■ EXERCISE DIRECTIONS:
Please output exactly the lines from the one that holds "Click the New file toolbar icon" through the final line of the data, and nothing else; leave out any pictures.

■ Records from a dataset:
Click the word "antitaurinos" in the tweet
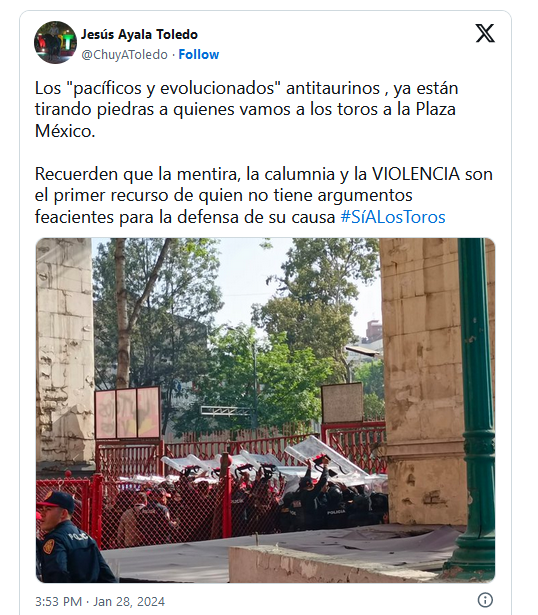 pos(333,88)
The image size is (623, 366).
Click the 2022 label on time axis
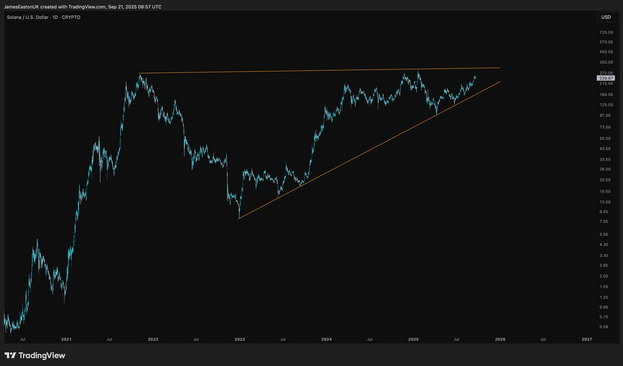click(153, 339)
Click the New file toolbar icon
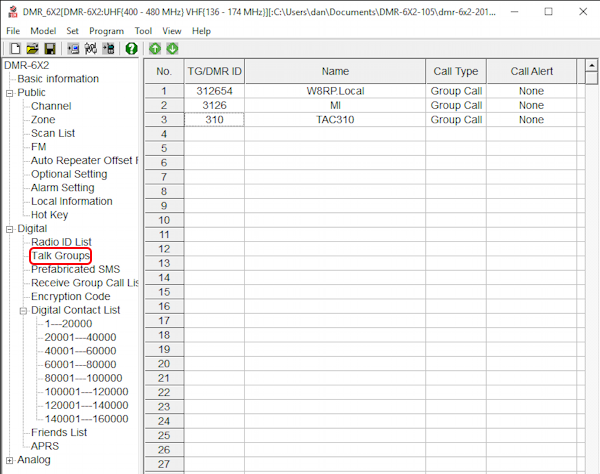Viewport: 600px width, 474px height. pos(13,48)
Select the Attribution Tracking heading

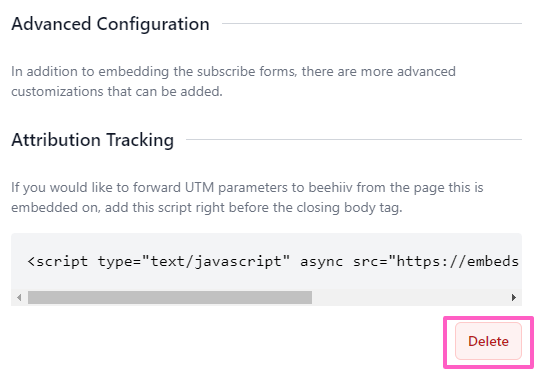(92, 140)
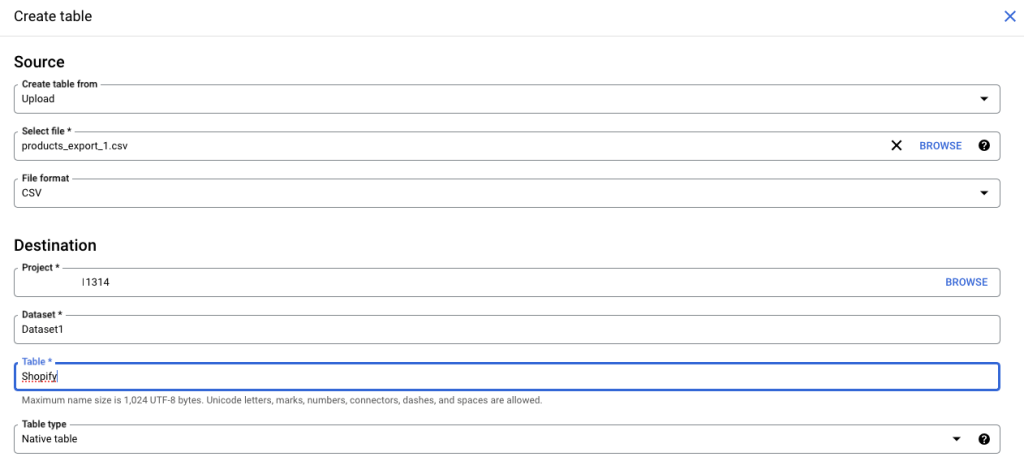Click the maximum name size helper text
This screenshot has height=474, width=1024.
(282, 400)
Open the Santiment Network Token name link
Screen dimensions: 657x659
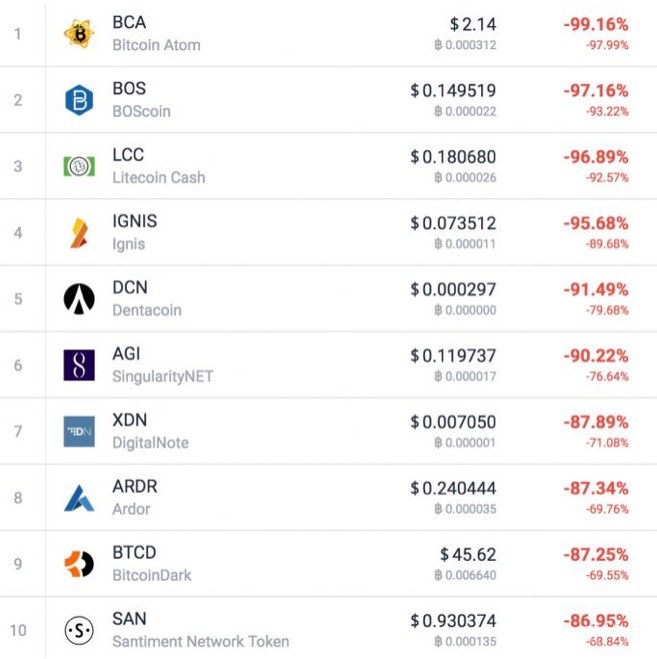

■ WRITTEN SOLUTION:
Click the New file toolbar icon
Viewport: 600px width, 474px height. pos(13,48)
Select the Attribution Tracking heading

(92, 140)
Click the maximum name size helper text
This screenshot has height=474, width=1024.
(282, 400)
Open the Santiment Network Token name link
Screen dimensions: 657x659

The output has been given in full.